*WORK INSTRUCTION*. All lines from the one containing "678-488-7330 (440, 2300)" to the end of the entries below should be output exactly as they appear. No other lines should be output.

'''

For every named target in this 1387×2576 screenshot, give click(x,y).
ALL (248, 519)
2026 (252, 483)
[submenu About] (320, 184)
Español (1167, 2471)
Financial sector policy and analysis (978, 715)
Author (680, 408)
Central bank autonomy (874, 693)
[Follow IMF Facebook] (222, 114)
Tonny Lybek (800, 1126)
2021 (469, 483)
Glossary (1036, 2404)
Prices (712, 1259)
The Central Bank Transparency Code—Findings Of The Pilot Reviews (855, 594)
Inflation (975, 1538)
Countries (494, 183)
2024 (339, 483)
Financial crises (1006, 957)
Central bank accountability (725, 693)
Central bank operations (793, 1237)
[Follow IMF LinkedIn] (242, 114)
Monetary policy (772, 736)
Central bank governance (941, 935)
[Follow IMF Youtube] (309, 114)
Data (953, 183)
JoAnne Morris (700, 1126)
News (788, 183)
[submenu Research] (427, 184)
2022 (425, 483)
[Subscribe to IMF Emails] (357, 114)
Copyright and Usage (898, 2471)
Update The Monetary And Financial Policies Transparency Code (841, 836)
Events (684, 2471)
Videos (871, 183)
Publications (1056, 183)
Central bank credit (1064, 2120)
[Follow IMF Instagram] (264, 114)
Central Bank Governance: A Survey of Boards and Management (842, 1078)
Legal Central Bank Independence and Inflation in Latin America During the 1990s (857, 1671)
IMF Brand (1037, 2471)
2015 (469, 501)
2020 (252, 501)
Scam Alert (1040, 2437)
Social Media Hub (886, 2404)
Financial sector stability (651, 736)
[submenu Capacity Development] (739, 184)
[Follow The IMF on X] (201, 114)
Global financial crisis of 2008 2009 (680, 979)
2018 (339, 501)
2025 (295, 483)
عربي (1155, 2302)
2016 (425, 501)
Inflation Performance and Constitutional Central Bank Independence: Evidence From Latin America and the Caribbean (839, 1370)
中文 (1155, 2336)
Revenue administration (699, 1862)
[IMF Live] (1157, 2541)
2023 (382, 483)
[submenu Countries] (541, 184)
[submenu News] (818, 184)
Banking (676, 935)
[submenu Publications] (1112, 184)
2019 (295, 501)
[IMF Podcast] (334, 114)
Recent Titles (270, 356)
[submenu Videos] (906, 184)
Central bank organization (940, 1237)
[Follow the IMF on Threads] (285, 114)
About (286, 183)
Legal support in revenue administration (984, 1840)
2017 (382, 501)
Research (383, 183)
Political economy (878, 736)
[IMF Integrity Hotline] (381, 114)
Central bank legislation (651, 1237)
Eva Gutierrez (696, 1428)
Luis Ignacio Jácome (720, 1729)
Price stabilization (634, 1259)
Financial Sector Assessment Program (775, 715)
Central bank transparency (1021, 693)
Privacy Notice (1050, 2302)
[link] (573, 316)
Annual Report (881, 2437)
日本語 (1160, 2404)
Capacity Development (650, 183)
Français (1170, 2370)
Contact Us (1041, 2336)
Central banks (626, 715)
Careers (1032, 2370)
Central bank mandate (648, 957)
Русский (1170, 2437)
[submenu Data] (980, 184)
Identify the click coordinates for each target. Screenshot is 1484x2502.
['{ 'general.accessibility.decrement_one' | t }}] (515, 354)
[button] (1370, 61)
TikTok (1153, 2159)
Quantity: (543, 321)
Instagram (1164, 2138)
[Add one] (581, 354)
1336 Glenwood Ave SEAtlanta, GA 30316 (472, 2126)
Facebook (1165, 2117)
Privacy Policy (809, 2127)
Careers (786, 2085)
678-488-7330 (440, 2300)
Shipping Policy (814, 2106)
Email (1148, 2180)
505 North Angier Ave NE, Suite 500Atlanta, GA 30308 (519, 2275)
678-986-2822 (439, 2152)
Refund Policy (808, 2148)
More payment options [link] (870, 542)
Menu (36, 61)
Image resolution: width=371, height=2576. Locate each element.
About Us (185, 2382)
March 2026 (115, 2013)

'''

*RESPONSE TO THIS TASK*.
678-488-7330 (440, 2300)
Shipping Policy (814, 2106)
Email (1148, 2180)
505 North Angier Ave NE, Suite 500Atlanta, GA 30308 (519, 2275)
678-986-2822 (439, 2152)
Refund Policy (808, 2148)
More payment options [link] (870, 542)
Menu (36, 61)
Image resolution: width=371, height=2576. Locate each element.
About Us (185, 2382)
March 2026 (115, 2013)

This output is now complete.